Brutal Juice

  • Brutal Juice
  • How Tasty Was My Little Timmy? [tape] (Homus Boyus) 1991 
  • I Love the Way They Scream When They Die (Sound Virus) 1994  (Alternative Tentacles) 1994 
  • Mutilation Makes Identification Difficult (Interscope/Atlantic) 1995 

There’s an old Hertz commercial that shows O.J. Simpson and Arnold Palmer yakking about car rental rates. When O.J. confesses to overpaying, Arnie commiserates, “Brutal, Juice, brutal.” That was enough for this fascinating rock band from Denton, Texas, whose best work is like a steamroller massage but includes irregular time signatures and unusual chord progressions. Harmonies contrast the screamed vocal leads discoursing on intolerance, women, murder, space opera, women, murder, women, snobbiness, women…and Nietzsche. The pummeling drums, anchored by rugged bass, hurtle along energetically, carrying great sheets of rhythm guitar and spacey/noisy quasi-psychedelic solos. With one foot in a sophisticated variation on death metal, a taste for the frenzied energy of industrial, the destructive urges of the old Butthole Surfers and an abiding pop sense that’s more shocking than any of those impulses, the carefully controlled Brutal Juice is a smart bomb timed to blow up right in your face.

Founded by singer, guitarist and chief songwriter Gordon Gibson (who holds an M.A. in political philosophy) and powerhouse drummer Ben Burt, the pair eventually added guitarist Ted Wood, soundman Sam McCall on bass and co-lead singer Craig Welch, the unholy spawn of Iggy Pop and Huntz Hall (neither of whom has ever been known to put cigarettes out on his head as Welch does). How Tasty Was My Little Timmy? was cut before McCall joined the quintet, but six of its songs turn up again on the live I Love the Way They Scream When They Die. (Mutilation Makes Identification Difficult contains three numbers that are on both plus five more from the second.)

Mutilation Makes Identification Difficult, which was originally going to be titled Everything’s Coming Up Toilets (likely inspired by the bloody porcelain photo in the booklet), has only five previously unreleased songs, but it’s still the place to start. Opening with the harrowing menace of “Kentucky Fuck Daddy” rattling along at a swift 5/4 pace, the band dives into the hitman memoir of “Burpgun” (from whence comes the line “I love the way they scream when they die”) and then “The Vaginals,” an almost poppy ditty about girls who are “ugly on the inside.” After those newcomers, Brutal Juice proceeds to improve on all but one of the older songs recut for the album.

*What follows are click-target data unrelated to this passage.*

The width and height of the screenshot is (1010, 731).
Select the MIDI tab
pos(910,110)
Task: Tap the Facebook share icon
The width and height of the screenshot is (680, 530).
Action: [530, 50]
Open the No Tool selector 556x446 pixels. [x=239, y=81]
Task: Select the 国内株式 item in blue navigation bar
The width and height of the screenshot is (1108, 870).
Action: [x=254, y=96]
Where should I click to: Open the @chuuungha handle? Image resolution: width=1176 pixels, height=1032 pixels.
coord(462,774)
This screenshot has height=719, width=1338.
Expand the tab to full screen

Only “Whorehouse of Screams” receives a dubious rethink: the grim tale is well told and the first three minutes of frenzied jamming are compelling, but the last half of the 20-minute (!) track is just dicking around.

I Love the Way They Scream When They Die is largely made redundant by Mutilation, but it does include versions of the band’s first two A-sides (“Black Moment of Panic” and “Punk Fuck”) and an otherwise unreleased piece of nasty noise, “Pull the Plug.” Timmy is more worthwhile as it includes “Rock Town,” the catchy B-side of “Black Moment of Panic,” and “Dominick,” which contrasts dual-guitar riffola and primal scream mayhem.